L'oppidum est connu depuis 1851 quand il a été signalé par le Dr Naudot. Il a réalisé un premier plan du site en 1852. L'oppidum du Castellar occupe le sommet du Mont Bastide qui culmine à 568 m et s'étend sur ses pentes sur une dénivellation d'une cinquantaine de mètres, dominant la mer Méditerranée à l'ouest et le col d'Èze à l'est.
Le site se présente comme un camp celto-ligure couronnant une crête allongée. Trois systèmes défensifs protégeaient le camp :
- une enceinte extérieure, ou « murs avancés ouest du Mont Bastide »,
- une enceinte supérieure,
- un « bastion inférieur ouest ».
Une quatrième protection a été définie par G. Brétaudeau comme l'« enclos est » ou la « bastide avancée Est du Mont Bastide », situé sur le promontoire rocheux qui domine le village d'Èze, mais on peut aussi y voir un enclos pastoral.

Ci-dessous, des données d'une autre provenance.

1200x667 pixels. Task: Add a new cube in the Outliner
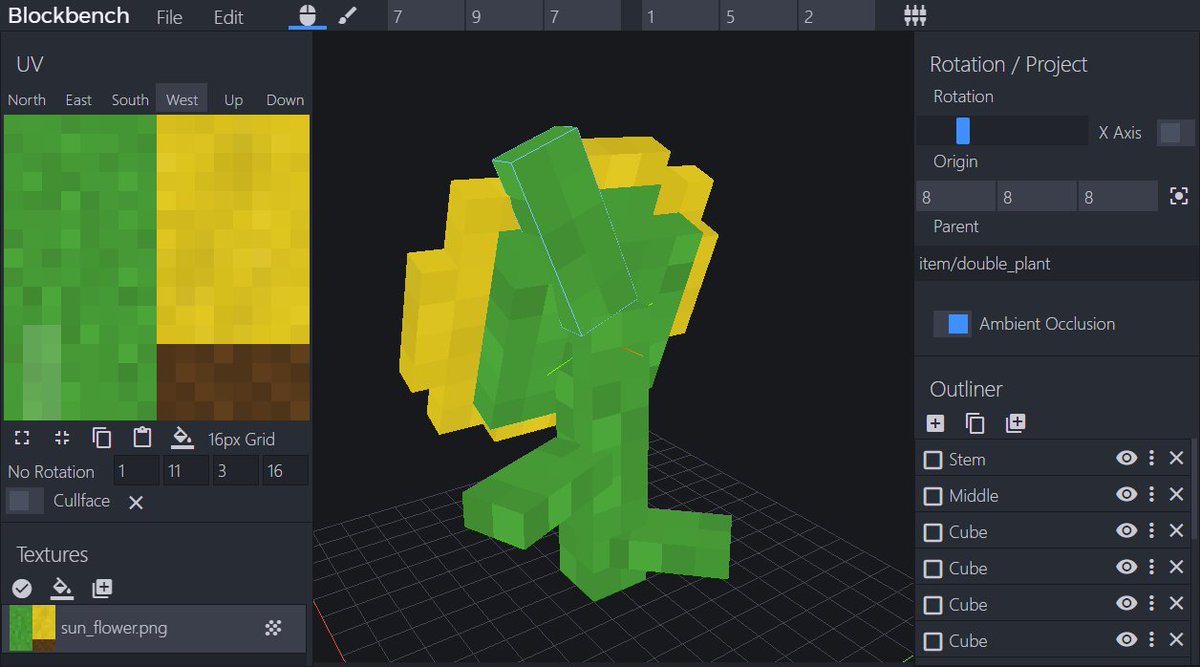pyautogui.click(x=935, y=423)
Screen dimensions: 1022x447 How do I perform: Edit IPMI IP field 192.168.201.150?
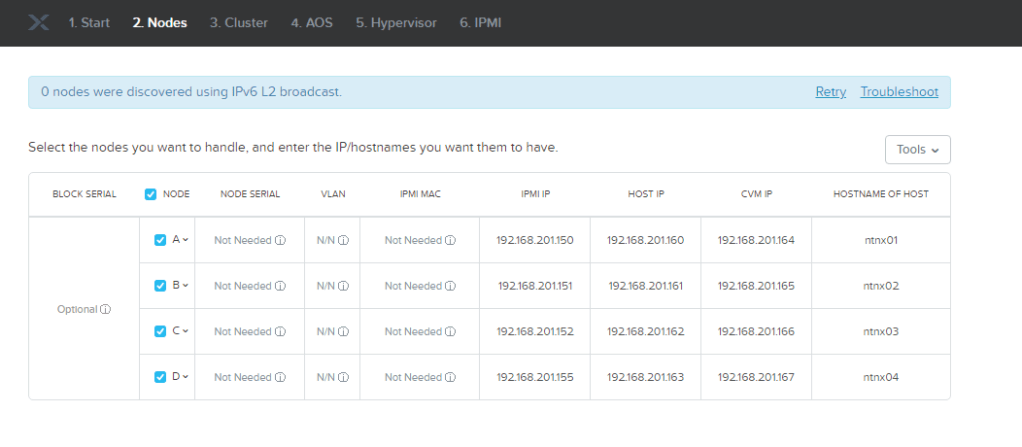535,240
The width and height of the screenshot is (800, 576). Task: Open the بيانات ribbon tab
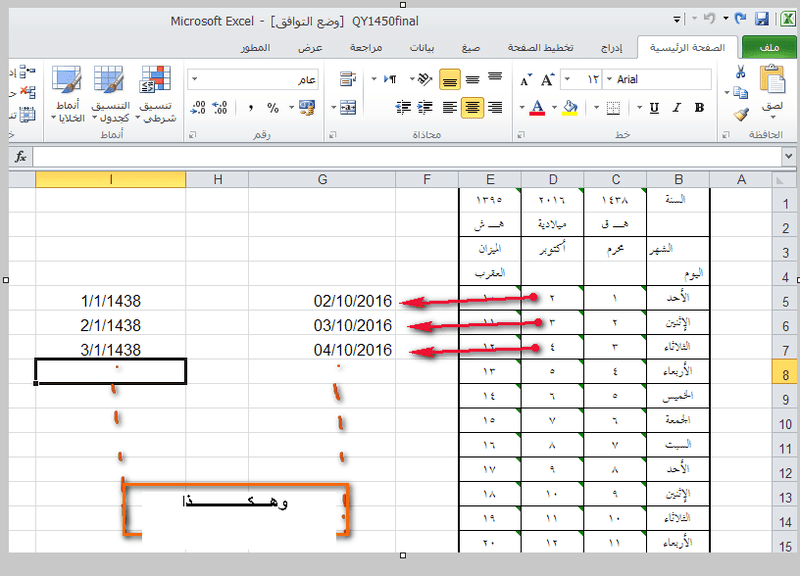pos(420,47)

La réalité des trois systèmes défensifs décrits par le commandant Octobon est discutée par Pascal Arnaud. Il y voit seulement des murs de soutènement probablement remontés au IIe siècle à l'emplacement des remparts protohistoriques.

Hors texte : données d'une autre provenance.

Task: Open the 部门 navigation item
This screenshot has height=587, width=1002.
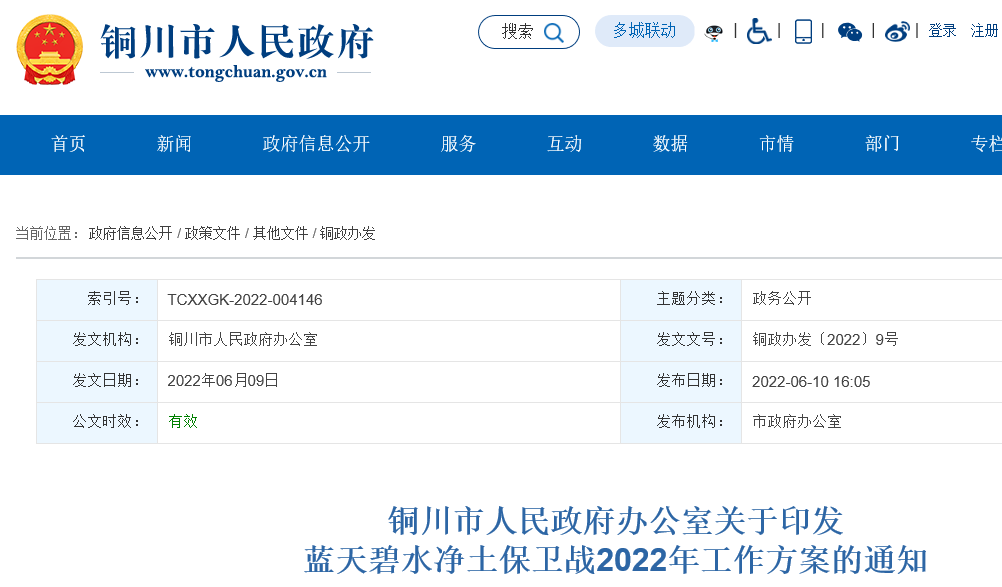Action: pyautogui.click(x=881, y=144)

Des murs entourent l'oppidum, soit d'appareil cyclopéen soit d'appareil moyen. Une voie rectiligne a été tracée le long de la crête. Deux voies sensiblement parallèles suivent les remparts.
Le site a été occupé de façon sporadique comme l'ont montré les tessons retrouvés, datant de la fin du néolithique local et de la Tène. L'oppidum doit remonter à la fin de l'âge du fer, entre 200 avant J.-C. et 50 avant J.-C. Le site protohistorique a été agrandi dans une zone où le commandant Octobon a trouvé des quantités importantes de mobilier campanien. Les vestiges visibles actuellement sont ceux d'un village d'époque romaine datant des Julio-Claudiens.